Question:

The acute phase protein α₂-macroglobulin (α2M) is elevated during tissue damage, e.g. cardiac infarction and may be involved in the initiation of repair processes. In the present study the effects of α2M on vasculogenesis of mouse embryonic (ES) cells were investigated.

Results:

In undifferentiated ES cells the α2M receptor LRP-1 was strongly expressed and upregulated during differentiation, whereas the GRP78 receptor was constantly expressed. α2M dose-dependent increased vasculogenesis of ES cells as evaluated by assessing CD31-positive cell structures, and increased expression of the early cardiovascular markers isl-1, Nkx-2.5 and flk-1 as well as numbers of VE-cadherin and flk-1 positive cells.

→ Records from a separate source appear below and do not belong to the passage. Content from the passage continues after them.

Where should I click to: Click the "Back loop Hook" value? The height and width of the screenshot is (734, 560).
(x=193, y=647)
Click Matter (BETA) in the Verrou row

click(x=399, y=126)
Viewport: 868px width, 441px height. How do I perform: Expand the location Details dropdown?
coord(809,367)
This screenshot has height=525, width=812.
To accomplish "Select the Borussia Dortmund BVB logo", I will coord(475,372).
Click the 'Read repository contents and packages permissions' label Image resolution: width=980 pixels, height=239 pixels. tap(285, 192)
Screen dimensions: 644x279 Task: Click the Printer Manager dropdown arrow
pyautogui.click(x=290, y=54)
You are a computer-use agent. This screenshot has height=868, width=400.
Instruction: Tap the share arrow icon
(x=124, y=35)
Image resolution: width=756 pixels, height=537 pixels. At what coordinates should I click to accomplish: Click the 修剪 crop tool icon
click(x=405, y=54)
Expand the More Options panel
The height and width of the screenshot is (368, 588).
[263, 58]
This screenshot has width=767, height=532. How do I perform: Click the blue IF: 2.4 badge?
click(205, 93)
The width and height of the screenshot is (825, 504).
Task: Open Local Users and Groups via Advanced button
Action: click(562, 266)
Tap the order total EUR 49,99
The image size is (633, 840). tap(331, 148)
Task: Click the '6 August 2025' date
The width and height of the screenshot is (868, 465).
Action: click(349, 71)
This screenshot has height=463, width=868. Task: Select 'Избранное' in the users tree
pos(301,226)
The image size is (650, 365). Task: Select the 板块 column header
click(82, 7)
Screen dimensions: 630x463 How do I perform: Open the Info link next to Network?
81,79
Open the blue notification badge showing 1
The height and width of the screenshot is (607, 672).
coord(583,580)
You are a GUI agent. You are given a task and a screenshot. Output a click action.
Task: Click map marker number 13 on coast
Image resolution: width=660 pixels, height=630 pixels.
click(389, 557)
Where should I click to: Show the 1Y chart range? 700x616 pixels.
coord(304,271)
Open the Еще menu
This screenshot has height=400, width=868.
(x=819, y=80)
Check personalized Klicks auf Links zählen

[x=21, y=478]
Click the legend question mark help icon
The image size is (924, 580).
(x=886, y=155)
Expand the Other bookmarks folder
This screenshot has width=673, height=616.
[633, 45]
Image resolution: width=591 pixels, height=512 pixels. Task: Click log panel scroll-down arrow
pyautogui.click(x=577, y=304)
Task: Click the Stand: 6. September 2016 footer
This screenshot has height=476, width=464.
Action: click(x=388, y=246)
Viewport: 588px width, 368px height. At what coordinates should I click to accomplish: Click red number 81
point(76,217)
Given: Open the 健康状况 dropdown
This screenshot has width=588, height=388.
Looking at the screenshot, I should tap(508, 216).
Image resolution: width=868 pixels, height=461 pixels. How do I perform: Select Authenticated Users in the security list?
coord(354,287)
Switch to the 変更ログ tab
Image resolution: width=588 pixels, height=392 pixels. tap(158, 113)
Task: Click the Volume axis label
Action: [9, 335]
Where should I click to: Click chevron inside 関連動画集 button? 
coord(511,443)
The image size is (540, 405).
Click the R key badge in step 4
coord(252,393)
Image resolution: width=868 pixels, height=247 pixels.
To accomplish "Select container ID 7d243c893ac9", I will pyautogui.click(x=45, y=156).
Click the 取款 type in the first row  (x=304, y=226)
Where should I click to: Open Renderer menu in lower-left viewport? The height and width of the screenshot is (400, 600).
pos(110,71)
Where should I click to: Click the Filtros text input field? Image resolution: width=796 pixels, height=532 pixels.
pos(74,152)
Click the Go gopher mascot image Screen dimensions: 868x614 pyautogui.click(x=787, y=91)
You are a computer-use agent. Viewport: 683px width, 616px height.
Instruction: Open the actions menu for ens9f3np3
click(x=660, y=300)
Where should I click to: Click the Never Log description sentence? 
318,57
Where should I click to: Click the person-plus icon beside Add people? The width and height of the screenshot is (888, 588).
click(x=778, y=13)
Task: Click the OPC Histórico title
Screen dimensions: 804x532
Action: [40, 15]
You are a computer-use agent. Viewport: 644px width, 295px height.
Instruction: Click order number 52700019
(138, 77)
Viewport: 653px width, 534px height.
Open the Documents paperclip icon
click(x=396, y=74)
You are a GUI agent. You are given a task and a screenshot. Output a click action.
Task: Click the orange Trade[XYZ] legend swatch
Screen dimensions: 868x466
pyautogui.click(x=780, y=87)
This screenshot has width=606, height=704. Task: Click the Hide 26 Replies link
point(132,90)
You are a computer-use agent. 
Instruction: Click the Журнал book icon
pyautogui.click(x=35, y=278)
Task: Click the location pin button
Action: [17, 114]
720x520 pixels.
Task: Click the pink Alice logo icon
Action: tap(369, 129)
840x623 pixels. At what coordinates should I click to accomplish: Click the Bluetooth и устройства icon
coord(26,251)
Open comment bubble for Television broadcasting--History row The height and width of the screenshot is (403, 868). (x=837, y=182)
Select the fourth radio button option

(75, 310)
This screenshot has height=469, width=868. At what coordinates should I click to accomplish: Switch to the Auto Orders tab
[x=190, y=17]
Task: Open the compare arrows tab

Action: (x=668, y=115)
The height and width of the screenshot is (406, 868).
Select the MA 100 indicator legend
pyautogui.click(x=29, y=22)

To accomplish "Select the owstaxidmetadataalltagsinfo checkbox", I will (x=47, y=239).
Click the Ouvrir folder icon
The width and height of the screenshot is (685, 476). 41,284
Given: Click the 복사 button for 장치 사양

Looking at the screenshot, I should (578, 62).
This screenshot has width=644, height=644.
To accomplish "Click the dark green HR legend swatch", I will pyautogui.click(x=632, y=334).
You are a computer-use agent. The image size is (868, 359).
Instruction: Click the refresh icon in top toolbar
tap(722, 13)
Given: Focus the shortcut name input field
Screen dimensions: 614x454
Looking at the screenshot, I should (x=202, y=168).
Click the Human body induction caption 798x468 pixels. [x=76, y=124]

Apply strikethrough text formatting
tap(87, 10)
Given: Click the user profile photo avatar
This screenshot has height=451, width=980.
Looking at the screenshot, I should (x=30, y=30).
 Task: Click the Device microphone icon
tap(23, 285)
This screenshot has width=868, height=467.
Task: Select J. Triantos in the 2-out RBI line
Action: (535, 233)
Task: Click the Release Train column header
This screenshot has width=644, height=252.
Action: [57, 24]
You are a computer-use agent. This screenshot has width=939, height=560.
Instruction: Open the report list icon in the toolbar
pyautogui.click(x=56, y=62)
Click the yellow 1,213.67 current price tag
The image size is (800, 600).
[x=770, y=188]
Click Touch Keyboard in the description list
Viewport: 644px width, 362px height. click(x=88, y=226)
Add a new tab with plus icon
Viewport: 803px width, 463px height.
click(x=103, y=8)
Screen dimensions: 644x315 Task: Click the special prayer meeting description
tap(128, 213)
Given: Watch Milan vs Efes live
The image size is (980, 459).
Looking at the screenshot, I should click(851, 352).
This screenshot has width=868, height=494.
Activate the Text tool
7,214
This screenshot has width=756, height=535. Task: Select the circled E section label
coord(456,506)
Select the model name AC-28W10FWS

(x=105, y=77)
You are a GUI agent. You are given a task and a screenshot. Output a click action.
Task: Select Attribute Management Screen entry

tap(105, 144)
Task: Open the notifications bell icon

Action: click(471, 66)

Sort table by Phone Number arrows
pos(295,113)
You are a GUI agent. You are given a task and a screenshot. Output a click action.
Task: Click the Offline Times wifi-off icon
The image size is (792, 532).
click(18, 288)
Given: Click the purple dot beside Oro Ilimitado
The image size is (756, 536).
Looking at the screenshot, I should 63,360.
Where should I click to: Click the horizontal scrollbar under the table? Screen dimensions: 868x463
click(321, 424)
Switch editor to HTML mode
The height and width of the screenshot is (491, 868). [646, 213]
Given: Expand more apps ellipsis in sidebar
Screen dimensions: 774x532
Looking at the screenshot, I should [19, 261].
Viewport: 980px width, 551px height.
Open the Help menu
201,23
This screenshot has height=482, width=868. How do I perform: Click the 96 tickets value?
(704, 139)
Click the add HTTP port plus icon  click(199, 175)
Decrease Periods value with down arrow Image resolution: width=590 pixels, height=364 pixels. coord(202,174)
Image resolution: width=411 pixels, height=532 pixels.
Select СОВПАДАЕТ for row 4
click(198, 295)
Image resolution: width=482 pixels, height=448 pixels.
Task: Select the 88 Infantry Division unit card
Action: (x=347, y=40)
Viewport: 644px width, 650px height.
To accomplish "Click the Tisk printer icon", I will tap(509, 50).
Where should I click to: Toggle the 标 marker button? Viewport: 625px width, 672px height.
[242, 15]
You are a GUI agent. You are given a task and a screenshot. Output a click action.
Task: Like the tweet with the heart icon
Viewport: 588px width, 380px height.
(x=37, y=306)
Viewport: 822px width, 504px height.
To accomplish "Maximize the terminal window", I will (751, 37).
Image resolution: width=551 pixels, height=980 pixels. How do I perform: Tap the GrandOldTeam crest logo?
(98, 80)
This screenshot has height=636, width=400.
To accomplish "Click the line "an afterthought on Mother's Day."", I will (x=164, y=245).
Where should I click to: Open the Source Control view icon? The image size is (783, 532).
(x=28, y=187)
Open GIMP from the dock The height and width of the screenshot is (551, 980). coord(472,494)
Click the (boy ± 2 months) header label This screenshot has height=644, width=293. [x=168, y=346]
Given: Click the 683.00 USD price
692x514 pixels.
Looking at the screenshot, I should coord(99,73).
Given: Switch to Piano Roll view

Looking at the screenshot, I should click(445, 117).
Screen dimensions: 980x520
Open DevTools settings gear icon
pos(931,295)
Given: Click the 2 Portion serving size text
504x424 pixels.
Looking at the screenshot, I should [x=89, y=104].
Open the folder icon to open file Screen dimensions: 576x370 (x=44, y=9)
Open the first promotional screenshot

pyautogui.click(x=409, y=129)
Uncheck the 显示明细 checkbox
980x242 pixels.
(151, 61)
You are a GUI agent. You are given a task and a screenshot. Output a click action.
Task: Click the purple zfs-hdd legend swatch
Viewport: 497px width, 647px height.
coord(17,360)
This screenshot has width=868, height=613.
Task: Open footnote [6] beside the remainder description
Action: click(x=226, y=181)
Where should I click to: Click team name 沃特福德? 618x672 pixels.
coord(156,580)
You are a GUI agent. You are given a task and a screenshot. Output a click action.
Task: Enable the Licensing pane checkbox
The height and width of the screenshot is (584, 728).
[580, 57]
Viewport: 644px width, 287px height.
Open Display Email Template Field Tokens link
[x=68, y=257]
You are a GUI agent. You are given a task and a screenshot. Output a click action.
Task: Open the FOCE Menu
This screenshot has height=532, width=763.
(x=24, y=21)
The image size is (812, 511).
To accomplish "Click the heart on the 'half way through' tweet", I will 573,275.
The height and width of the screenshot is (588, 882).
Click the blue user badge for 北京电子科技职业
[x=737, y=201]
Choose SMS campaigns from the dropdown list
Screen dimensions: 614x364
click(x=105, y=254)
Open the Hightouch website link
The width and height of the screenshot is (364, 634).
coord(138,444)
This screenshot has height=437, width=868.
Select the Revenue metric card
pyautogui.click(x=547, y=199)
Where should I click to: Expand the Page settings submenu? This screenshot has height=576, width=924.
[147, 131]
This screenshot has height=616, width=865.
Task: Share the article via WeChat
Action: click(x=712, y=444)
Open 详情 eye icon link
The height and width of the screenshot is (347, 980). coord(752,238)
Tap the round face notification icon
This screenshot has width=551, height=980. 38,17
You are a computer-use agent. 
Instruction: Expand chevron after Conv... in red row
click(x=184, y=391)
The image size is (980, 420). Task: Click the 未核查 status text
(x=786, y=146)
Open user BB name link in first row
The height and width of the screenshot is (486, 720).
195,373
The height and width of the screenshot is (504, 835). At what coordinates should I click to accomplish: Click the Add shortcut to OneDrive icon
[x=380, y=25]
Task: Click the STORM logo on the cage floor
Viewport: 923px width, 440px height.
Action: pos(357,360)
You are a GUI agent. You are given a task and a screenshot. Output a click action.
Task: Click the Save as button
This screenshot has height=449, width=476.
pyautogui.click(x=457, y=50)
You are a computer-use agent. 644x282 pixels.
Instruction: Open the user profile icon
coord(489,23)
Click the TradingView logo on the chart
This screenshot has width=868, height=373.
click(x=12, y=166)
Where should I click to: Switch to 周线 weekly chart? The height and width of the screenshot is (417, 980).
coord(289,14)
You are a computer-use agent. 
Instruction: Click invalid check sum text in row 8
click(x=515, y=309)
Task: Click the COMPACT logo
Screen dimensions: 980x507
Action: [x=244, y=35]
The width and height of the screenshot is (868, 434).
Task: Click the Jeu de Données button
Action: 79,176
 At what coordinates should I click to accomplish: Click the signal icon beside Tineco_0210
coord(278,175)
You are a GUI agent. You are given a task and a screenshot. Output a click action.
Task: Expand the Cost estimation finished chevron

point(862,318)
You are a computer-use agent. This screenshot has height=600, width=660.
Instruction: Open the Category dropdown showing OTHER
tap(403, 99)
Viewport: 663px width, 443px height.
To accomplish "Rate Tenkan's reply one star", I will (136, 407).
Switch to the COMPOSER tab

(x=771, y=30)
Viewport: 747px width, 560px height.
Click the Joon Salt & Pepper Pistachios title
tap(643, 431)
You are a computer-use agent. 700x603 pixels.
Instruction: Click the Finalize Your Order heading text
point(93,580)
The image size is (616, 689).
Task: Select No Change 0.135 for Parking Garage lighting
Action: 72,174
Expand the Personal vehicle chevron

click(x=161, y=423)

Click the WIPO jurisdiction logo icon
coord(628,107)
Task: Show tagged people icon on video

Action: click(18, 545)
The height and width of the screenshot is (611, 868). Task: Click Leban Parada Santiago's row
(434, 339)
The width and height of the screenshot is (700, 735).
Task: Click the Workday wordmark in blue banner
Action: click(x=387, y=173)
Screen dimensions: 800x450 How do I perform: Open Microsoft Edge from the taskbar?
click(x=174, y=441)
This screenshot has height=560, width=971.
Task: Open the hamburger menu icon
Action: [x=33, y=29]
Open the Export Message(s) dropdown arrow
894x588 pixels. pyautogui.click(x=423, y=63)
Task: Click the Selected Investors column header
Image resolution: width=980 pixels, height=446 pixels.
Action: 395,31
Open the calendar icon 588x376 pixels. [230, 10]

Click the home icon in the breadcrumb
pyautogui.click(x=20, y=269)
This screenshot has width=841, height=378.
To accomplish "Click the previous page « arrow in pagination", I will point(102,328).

Furthermore α2M treatment of differentiating ES cells augmented the expression of the pro-angiogenic growth factors fibroblast growth factor-2 (FGF-2), vascular endothelial growth factor (VEGF) as well as platelet-derived growth factor BB (PDGF-BB). Enhancement of vasculogenesis/angiogenesis by a₂M was abolished by the LRP-1 antagonist receptor associated protein (RAP) and LRP-1 blocking antibody as well as by the VEGF-R2 (flk-1) antagonist SU5614 and the PDGF-BB receptor antagonist AG1296. Furthermore the upregulation of FGF-2, VEGF and PDGF-BB by α2M was abolished upon inhibition of LRP-1 by RAP. α2M treatment of differentiating ES cells resulted in activation of PI3K, AKT, AMPK and ERK1/2, suggesting involvement of distinct signaling pathways downstream of LRP-1.

Conclusions:

α2M stimulates vasculogenesis of ES cells via upregulation of the well-known pro-angiogenic factors FGF-2, VEGF and PDGF-BB.